What this task involves =>
Using the entries that follow, report how many lines contain the word "width". Only the number is wanted.

Stored data:

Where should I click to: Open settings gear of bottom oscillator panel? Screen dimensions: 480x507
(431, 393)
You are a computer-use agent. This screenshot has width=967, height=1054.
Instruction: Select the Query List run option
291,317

--

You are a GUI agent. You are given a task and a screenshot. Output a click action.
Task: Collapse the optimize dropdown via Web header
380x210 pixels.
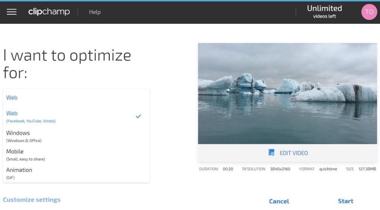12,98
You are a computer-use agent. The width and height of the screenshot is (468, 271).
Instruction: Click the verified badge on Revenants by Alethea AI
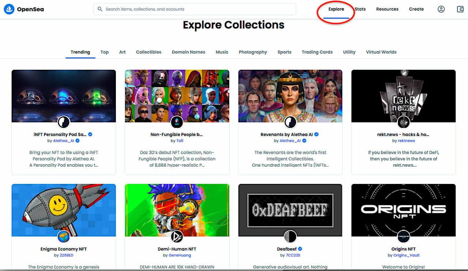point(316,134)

Written answer =>
2